You know what that sound is? It’s me hitting the wall. And not the cool “Game of Thrones” wall where the Watch is on duty and I might get to chase after Jon Snow, but the one that hurts a lot more: the training wall.

THUD.

Theeeeere it is. The moment where any sort of productive training stops, everything feels like death and you are definitely regressing not PROgressing.

THUD.

I hit it face first this time. I actually didn’t see it coming which makes it all the more frustrating. But there it is…

THUD.

The lack of progress, the backwards slide, the wrenching frustration that comes with just  not being able to feel GOOD about any of the training sessions.

Mine hit right after the half marathon a month ago. That race was fan-fricken-tastic. I mean, yeah, the IT band hurt and, yeah, I hobbled through the last two kilometers while seriously considering just sitting down and asking someone to drag me, but I finished in my goal time so that makes it fan-fricken-tastic. And then it all fell apart.

I have fallen spectacularly from grace. THUD!! From 13.1 in under 2 hours to not being able to get through 5k without stopping repeatedly to die a little.  Now, I am accustomed to the first few runs after I move to the lake sucking. I am a prairie girl who runs on the flat flat flat and then I end up in the Canadian Shield trying to make my body heave itself up steep hills, or the long, drawn-out hill that I affectionately call “the hill from hell” because, while it doesn’t seem so steep, it just keeps going forever…and ever…and ever…

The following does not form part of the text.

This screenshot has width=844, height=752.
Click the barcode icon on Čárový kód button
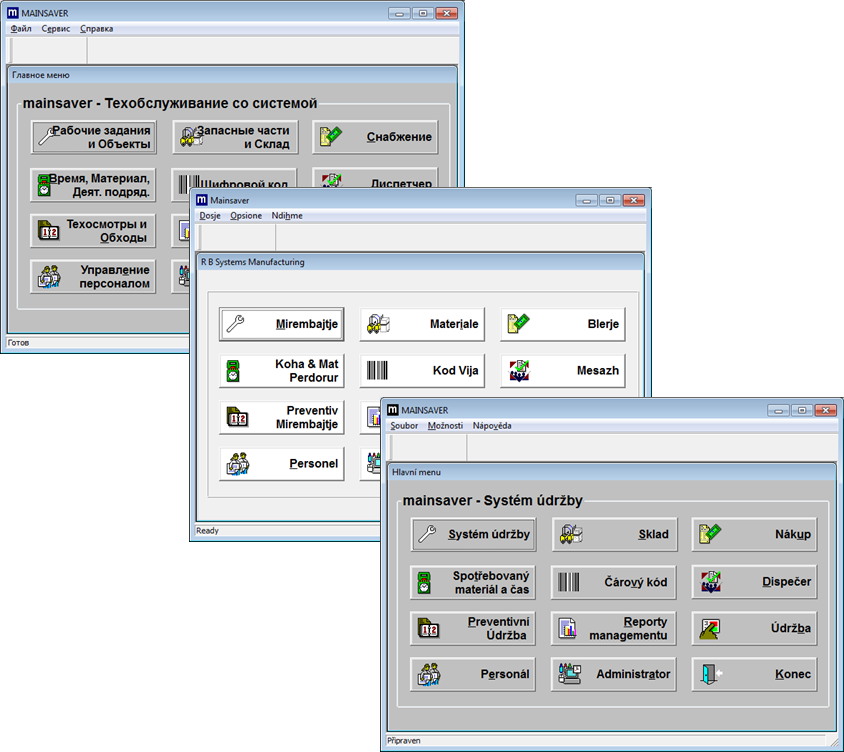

This year, however, my body seems to be refusing to adjust. Even when I went to my other family cottage in Riding Mountain National Park, which has less challenging hills, my body just says “nope!” Most years, after a week or so of hauling my sorry ass up the hills (and believe me, half way up those hills,  it is VERY sorry),  I can get the groove going. This year however, the theme of each run is “THUD…ugh….wall”. Today, I decided to mix it up with some sprints, so with 30 second sprints at 1 min/km faster(minimum) than I usually run, hitting the wall made a little more sense– I mean, sprinting uphill is two horrible things combined– but it wasn’t during the sprints where I started to fall apart, it was the cool down. Go figure.

How much is mental? How much is physical? Is one better than the other? I mean, I’m kind of pulling for the mental because then it’s all in my head, not that I am entirely sure how to fix it. And, if it’s physical, how on earth did I crash and burn so quickly??

Either way… I need a solution and quickly because that “THUD” is really starting to hurt!  Plus, I have two Sprints coming up a week apart and if I don’t get my butt in gear (hahaha) they are  not going to go well!